LATITUDES

L’anglais des non-anglophones

Créer une langue universelle a été tenté à plus de mille reprises depuis le Moyen Age. Une nouvelle tentative apparaît: le global english, déjà très populaire. Do you speak globish?

Après les 1200 photos de Point it, voici les 1500 mots magiques qui permettraient de communiquer dans le monde entier.

Si Monsieur Jourdain faisait de la prose sans le savoir, je me débrouille plutôt bien dans une langue dont j’ignorais il y a peu l’existence: le globish. Je dois cette découverte à la publication et à l’acquisition d’un ouvrage dont la couverture a su m’intriguer: «Oubliez les méthodes de langue, découvrez le globish»

Aux 16ème siècle, l’empereur Charles Quint disait qu’il parlait italien aux femmes, français aux hommes, espagnol à Dieu et allemand à son chien. S’il vivait aujourd’hui, il compléterait par: «Je parle globish lorsque je voyage ou fais du commerce».

Le globish se pratique en effet dans la plupart des aéroports du monde.
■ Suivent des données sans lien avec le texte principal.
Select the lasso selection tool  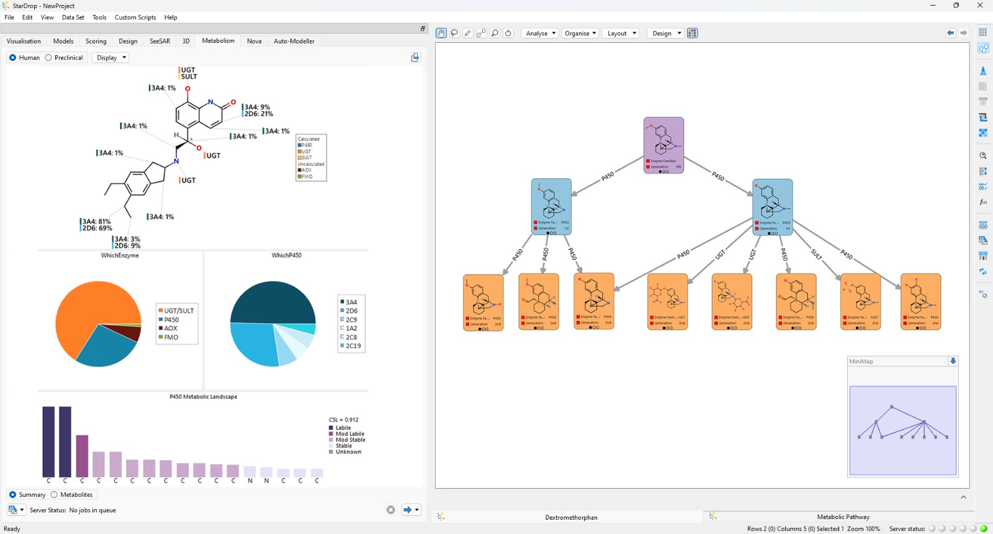pyautogui.click(x=454, y=33)
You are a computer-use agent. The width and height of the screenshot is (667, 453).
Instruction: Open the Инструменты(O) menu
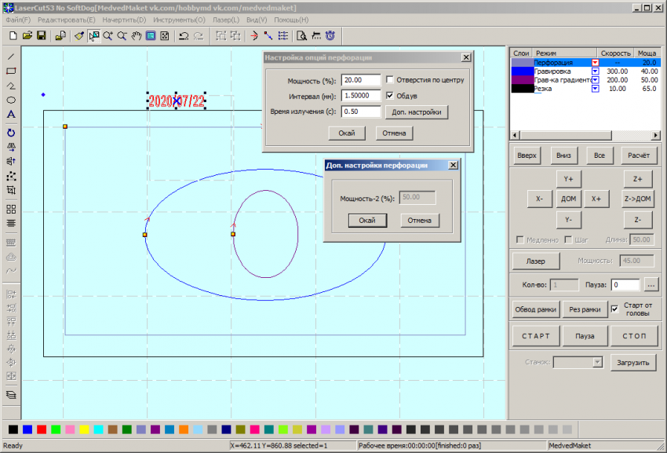(x=180, y=20)
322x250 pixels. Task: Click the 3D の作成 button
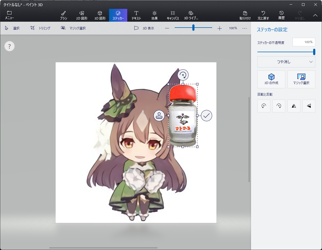point(271,79)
Quand, à Hong Kong, un Hongrois rencontre un Japonais, il s’adresse à lui dans un sabir que comprend difficilement un Londonien ou un New-Yorkais: c’est du globish. Le terme a été déposé par Jean-Paul Nerrière en 2004.

Selon les trois auteurs de l’ouvrage «Découvrez le globish», plus besoin de maîtriser l’anglais ou l’américain. Le globish suffit partout! Grâce à ce «global english», anglais allégé, avec 1’500 mots essentiels, une construction élémentaire mais correcte et une prononciation efficace, on se débrouille où que l’on soit sur la planète.

Alléchant au premier abord, cet anglais allégé se mue rapidement en source de frustration. La technique révolutionnaire de prononciation annoncée en quatrième de couverture ainsi que les compléments pédagogiques téléchargeables gratuitement sur internet ne m’ont pas convaincue.

J’ai l’impression d’avoir été piégée. Ce bouquin qui se targue de ne pas être une méthode y ressemble étrangement. «My taylor is rich» a disparu, remplacé par «My car is washed by my employee». C’est le lecteur qui semble être riche. Le prix des choses lui importe peu, d’où l’absence assez bizarre de «bon marché» et «cher» dans le vocabulaire! Bref, je n’ai pas croché.

Mais pourquoi s’entêter à gravir la Tour de Babel? Bien inspirée, l’année dernière, je me suis acheté le «PolyGlob, 15 000 mots pour entrer en contact avec tous les habitants de la terre». Même couverture «démago» que celle du globish mais un contenu qui ne déçoit pas.

On y trouve des mots et expressions bien utiles, déclinés dans 62 langues, de l’afrikaans au zoulou, du japonais au wolof.

De passage à Kiev, quel plaisir mêlé de fierté en sortant: «prochou tché ya mozi pomoti vame?» (prononciation française de «s’il vous plaît pouvez vous m’aider?» en ukrainien). Sans dire grand chose, on éprouve alors l’agréable sensation de se rapprocher bien davantage de son interlocuteur qu’en discourant des heures en globish.

Le moyen de communication universel n’est d’ailleurs pas forcément langagier.

Kofi Annan, en déclarant 2005 «Année internationale du sport et de l’activité physique», estime que le sport est la langue universelle. Serait-ce Adolf Ogi qui lui aurait soufflé l’idée? Avant lui, nombreux sont ceux qui ont vu dans la musique cette même vertu.

Enfin, le langage des signes, pratiqué par les sourds sur toute la planète, fait des envieux parmi les entendants. Faut-il en conclure qu’on se comprend mieux quand on ne s’entend pas?